In this paper we analyze the stability of the traveling wave solution for an ignition-temperature first-order reaction model of diffusional-thermal combustion in the case of high Lewis numbers ($\mathrm{Le}>1$). In contrast to conventional Arrhenius kinetics where the reaction zone is infinitely thin, the reaction zone for stepwise temperature kinetics is of order unity. The system of two parabolic PDEs is characterized by a free interface at which ignition temperature ${\mathrm{\Theta }}_i$ is reached. We turn the model to a fully nonlinear problem in a fixed domain. When the Lewis number is large, we define a bifurcation parameter $m={\mathrm{\Theta }}_i/(1-{\mathrm{\Theta }}_i)$ and a perturbation parameter $\epsilon =1/\mathrm{Le}$. The main result is the existence of a critical value $m^c(\epsilon )$ close to $m^c=6$ at which Hopf bifurcation holds for ε small enough. Proofs combine spectral analysis and non-standard application of Hurwitz's Theorem with asymptotics as $\epsilon \to 0$.

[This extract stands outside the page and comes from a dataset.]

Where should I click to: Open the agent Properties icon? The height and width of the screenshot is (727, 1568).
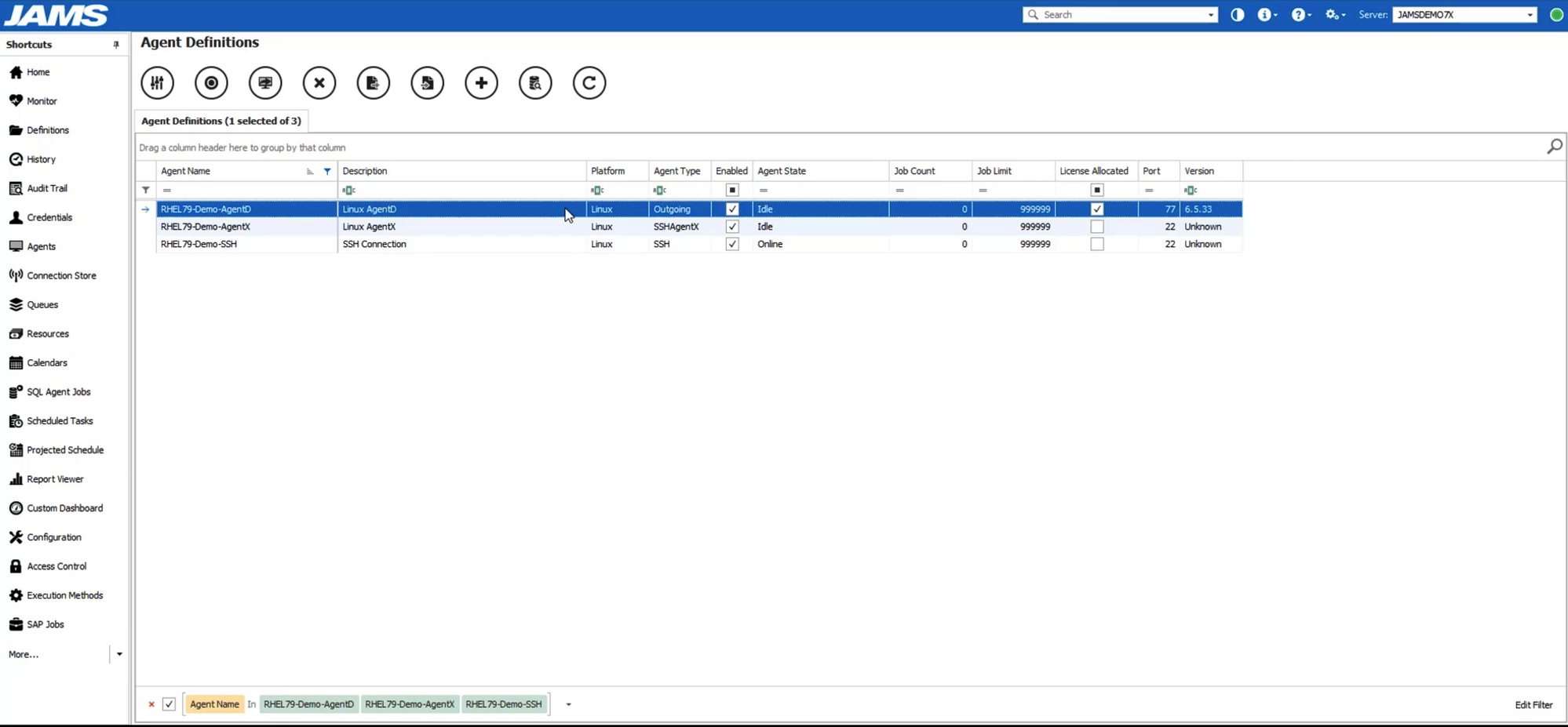[157, 82]
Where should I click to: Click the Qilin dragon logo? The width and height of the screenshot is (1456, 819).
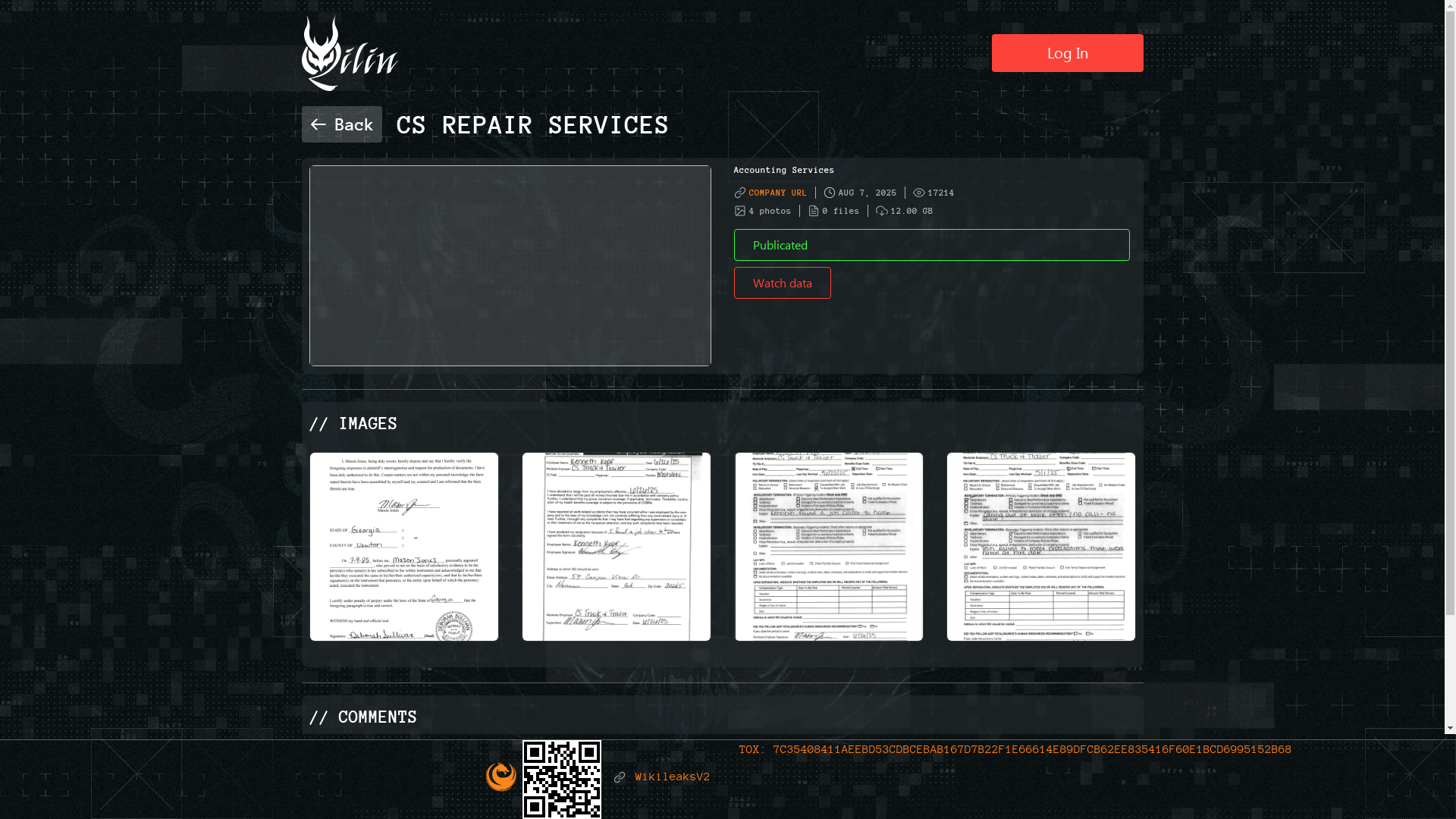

在高Lewis数的情况下，我们分析了扩散热燃烧的点火温度一阶反应模型的行波解的稳定性（$\mathrm{乐}>\mathrm{1个}$）。与反应区无限薄的常规Arrhenius动力学相反，逐步温度动力学的反应区具有统一的数量级。两个抛物线型PDE的系统的特征是在点火温度下有一个自由界面${\mathrm{\Theta }}_{\mathrm{一世}}$到达了。我们将模型转换为固定域中的完全非线性问题。当Lewis数很大时，我们定义一个分叉参数$米={\mathrm{\Theta }}_{\mathrm{一世}}/（\mathrm{1个}-{\mathrm{\Theta }}_{\mathrm{一世}}）$ 和一个扰动参数 $\epsilon =\mathrm{1个}/\mathrm{乐}$。主要结果是存在临界值${米}^C（\epsilon ）$ 相近 ${米}^C=6$Hopf分叉处的ε足够小。证明将频谱分析和Hurwitz定理的非标准应用与渐近性结合起来$\epsilon \to 0$。